Exercise directions → Copy out the full article below on Best Buy's weaker sales forecast, word for word.

Text passage →
(Reuters) – Top U.S. electronics retailer Best Buy on Tuesday forecast a bigger decline in annual comparable sales and pointed to “difficult to predict” consumer demand, days ahead of Black Friday that signals the start of the holiday shopping season.
The company’s shares, down nearly 15% this year, fell about 5% in premarket trading following a miss on third-quarter revenue estimates.
Elevated interest rates, a spending shift to services from goods and a resumption in student loan repayments have further strained appetite for electronics and home-office products after a pandemic-led surge.
“In the more recent macro environment, consumer demand has been even more uneven and difficult to predict,” CEO Corie Barry said in a statement.
Revenue fell 8.2% to $9 billion in the U.S. as demand decline worsened across appliances, home theater, computing and mobile phones, signaling that higher discounts failed to entice shoppers.

Extracted data →
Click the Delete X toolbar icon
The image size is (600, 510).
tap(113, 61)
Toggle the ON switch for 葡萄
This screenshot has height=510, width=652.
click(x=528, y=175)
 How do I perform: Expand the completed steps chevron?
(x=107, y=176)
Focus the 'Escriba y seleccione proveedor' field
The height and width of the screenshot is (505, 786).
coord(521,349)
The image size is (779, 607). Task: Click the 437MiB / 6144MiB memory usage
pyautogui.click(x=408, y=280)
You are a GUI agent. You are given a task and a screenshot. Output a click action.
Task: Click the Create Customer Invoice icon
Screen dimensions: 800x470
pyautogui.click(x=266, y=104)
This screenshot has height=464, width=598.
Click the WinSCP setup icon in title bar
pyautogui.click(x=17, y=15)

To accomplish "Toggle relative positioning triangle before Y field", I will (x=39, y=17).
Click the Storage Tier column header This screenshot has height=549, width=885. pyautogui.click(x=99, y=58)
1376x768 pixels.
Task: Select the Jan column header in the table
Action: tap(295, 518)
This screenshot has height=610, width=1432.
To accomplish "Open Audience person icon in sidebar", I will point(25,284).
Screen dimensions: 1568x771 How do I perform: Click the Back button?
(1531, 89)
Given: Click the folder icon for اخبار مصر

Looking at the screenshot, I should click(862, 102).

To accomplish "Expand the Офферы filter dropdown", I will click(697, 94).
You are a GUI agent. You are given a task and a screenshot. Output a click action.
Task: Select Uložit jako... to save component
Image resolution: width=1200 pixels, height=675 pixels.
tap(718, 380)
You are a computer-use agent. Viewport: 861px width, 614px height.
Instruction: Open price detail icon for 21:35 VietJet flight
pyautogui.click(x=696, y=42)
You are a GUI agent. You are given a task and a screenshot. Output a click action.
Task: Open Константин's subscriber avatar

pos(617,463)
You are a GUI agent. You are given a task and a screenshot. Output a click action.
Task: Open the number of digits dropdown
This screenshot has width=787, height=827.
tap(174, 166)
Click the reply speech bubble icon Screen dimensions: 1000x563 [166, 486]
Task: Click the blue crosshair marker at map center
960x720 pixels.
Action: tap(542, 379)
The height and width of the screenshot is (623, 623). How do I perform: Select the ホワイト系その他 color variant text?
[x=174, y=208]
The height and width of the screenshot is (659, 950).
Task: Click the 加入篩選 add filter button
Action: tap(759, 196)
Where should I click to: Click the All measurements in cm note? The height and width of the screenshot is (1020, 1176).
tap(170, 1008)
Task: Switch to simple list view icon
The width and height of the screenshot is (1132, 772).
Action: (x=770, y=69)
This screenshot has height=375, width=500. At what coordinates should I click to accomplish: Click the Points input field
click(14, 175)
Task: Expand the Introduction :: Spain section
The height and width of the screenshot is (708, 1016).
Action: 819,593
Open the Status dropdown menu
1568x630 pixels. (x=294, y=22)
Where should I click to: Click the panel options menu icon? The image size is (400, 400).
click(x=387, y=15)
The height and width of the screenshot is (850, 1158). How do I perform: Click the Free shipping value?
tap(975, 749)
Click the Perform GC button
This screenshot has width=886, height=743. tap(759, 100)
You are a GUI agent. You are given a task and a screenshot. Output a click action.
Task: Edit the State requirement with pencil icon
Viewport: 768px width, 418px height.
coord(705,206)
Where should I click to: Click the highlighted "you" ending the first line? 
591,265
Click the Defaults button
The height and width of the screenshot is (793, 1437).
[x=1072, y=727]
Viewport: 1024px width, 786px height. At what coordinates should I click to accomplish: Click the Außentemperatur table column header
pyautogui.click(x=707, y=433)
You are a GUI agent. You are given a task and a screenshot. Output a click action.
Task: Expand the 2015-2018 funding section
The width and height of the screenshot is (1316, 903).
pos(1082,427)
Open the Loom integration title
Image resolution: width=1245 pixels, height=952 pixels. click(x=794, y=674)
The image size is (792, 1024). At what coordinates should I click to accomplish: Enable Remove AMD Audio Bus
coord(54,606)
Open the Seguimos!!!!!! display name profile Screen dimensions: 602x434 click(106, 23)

Solution below →
(Reuters) – Top U.S. electronics retailer Best Buy on Tuesday forecast a bigger decline in annual comparable sales and pointed to “difficult to predict” consumer demand, days ahead of Black Friday that signals the start of the holiday shopping season.
The company’s shares, down nearly 15% this year, fell about 5% in premarket trading following a miss on third-quarter revenue estimates.
Elevated interest rates, a spending shift to services from goods and a resumption in student loan repayments have further strained appetite for electronics and home-office products after a pandemic-led surge.
“In the more recent macro environment, consumer demand has been even more uneven and difficult to predict,” CEO Corie Barry said in a statement.
Revenue fell 8.2% to $9 billion in the U.S. as demand decline worsened across appliances, home theater, computing and mobile phones, signaling that higher discounts failed to entice shoppers.